(Rows for locating words and elements)
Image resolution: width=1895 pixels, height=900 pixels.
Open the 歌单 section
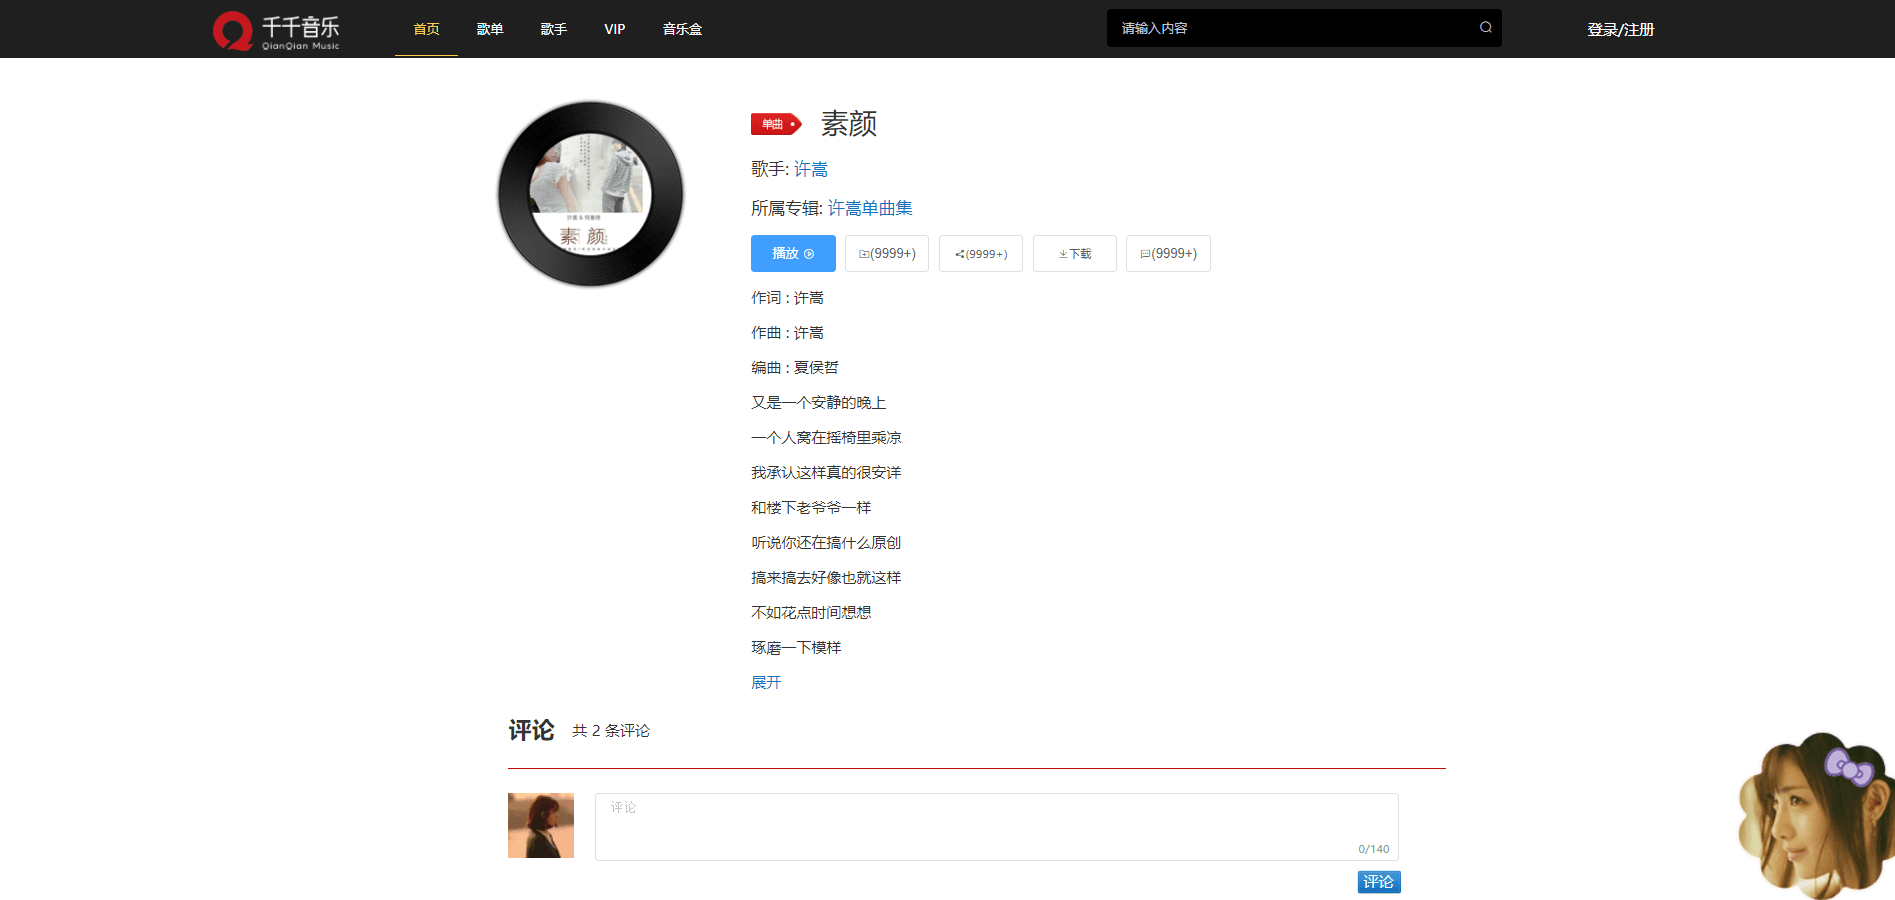click(490, 29)
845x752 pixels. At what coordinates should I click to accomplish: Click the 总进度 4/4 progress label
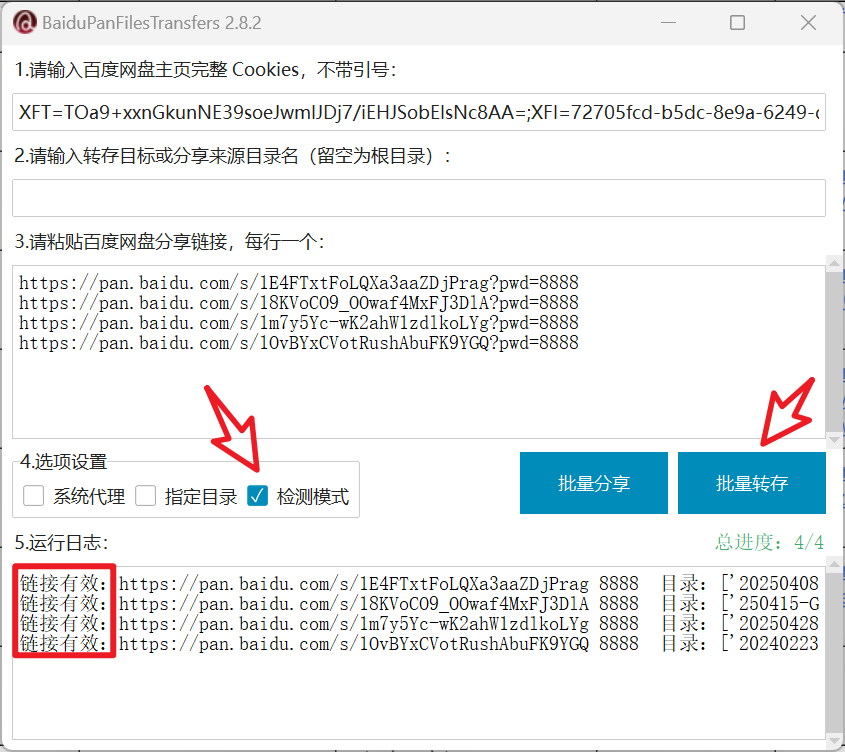(x=769, y=542)
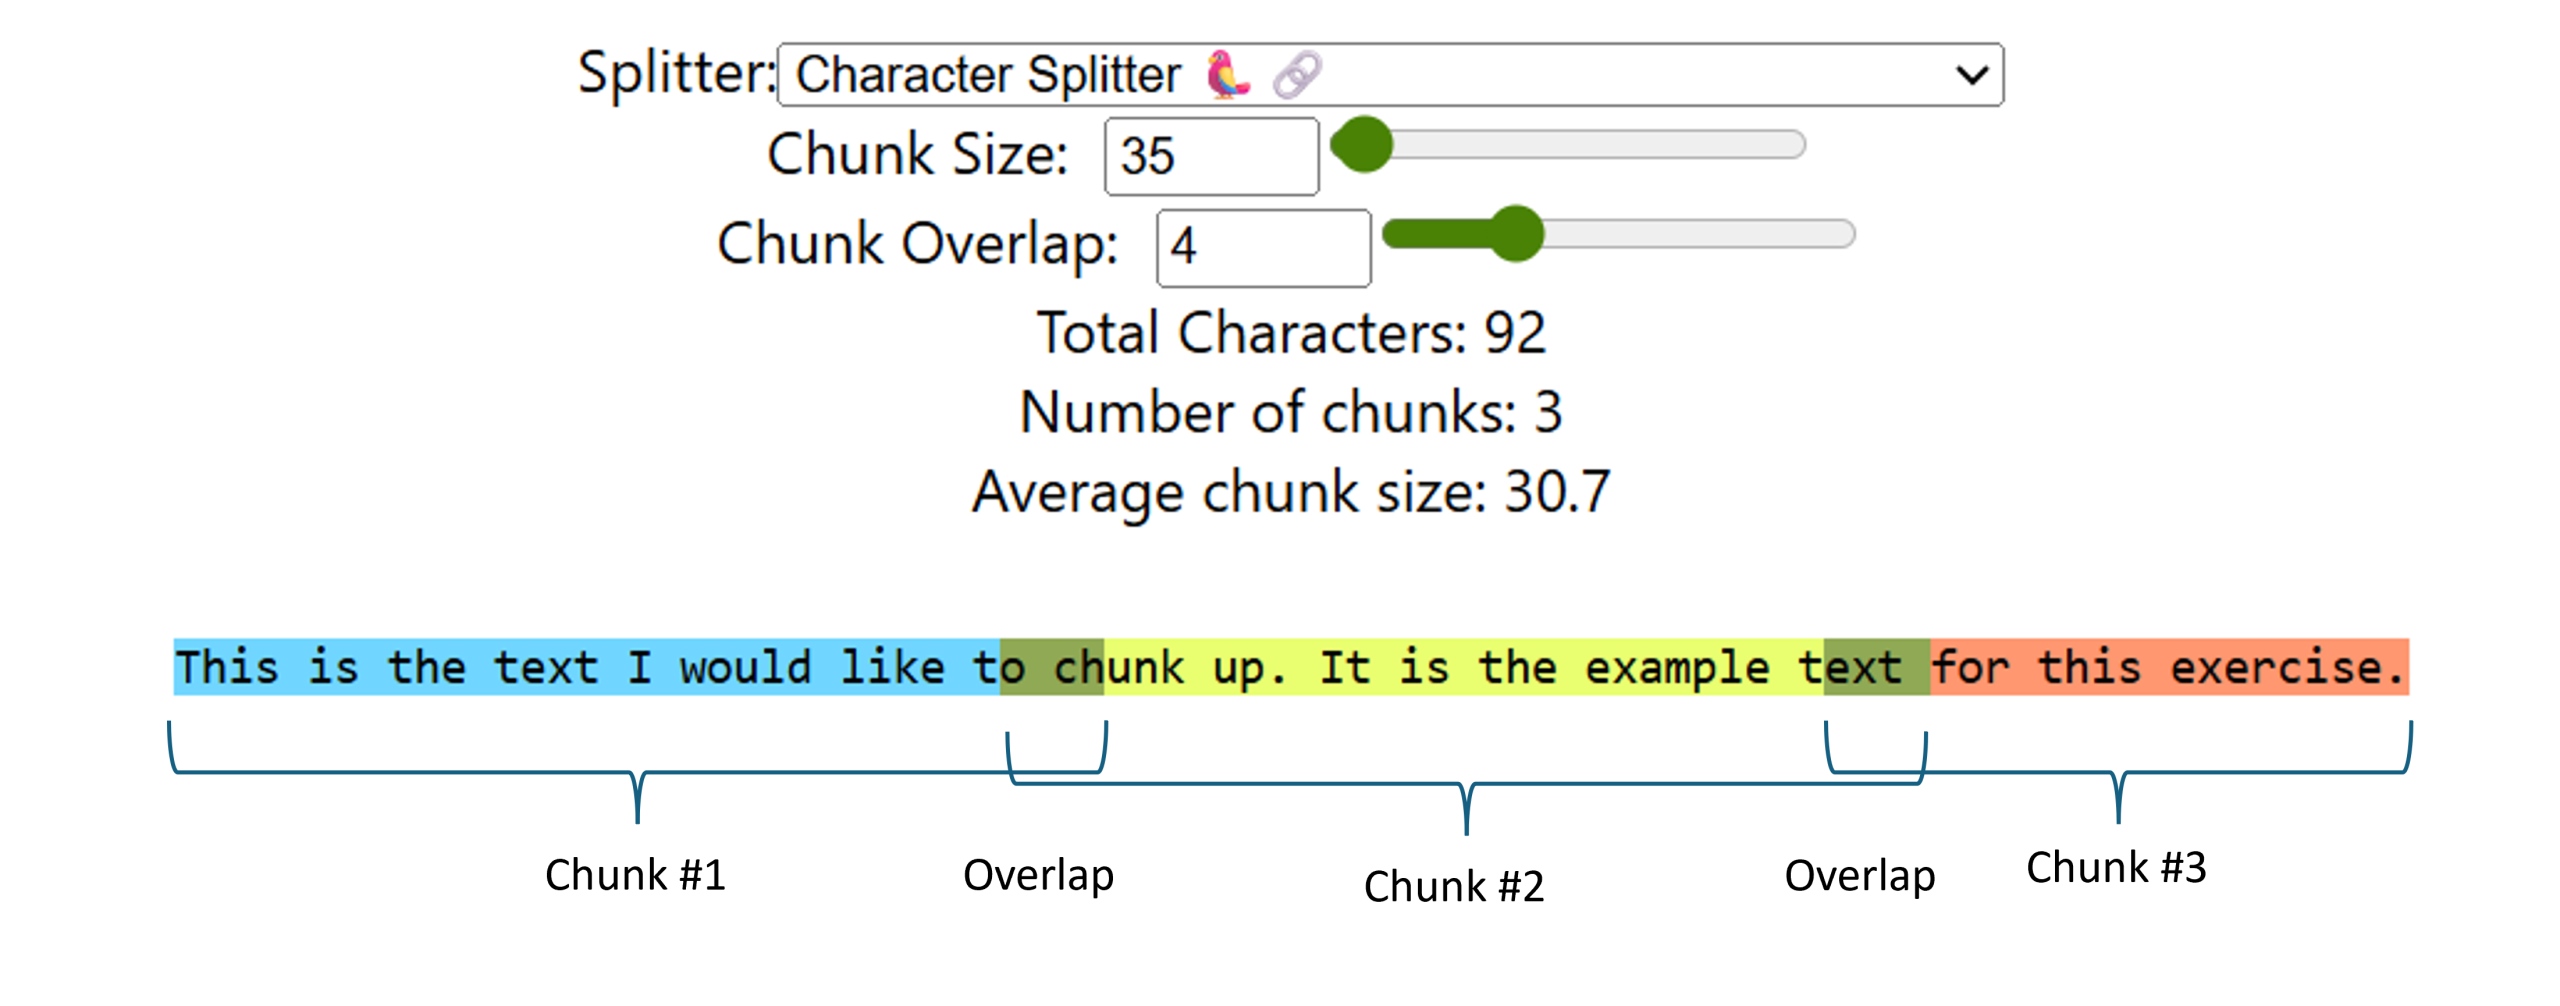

◆ Direction
Copy every line of the rows above word for word, omitting the pictures.

◆ Output of the task
Image resolution: width=1895 pixels, height=900 pixels.
Open the 歌单 section
click(490, 29)
845x752 pixels. At what coordinates should I click to accomplish: Click the 总进度 4/4 progress label
(x=769, y=542)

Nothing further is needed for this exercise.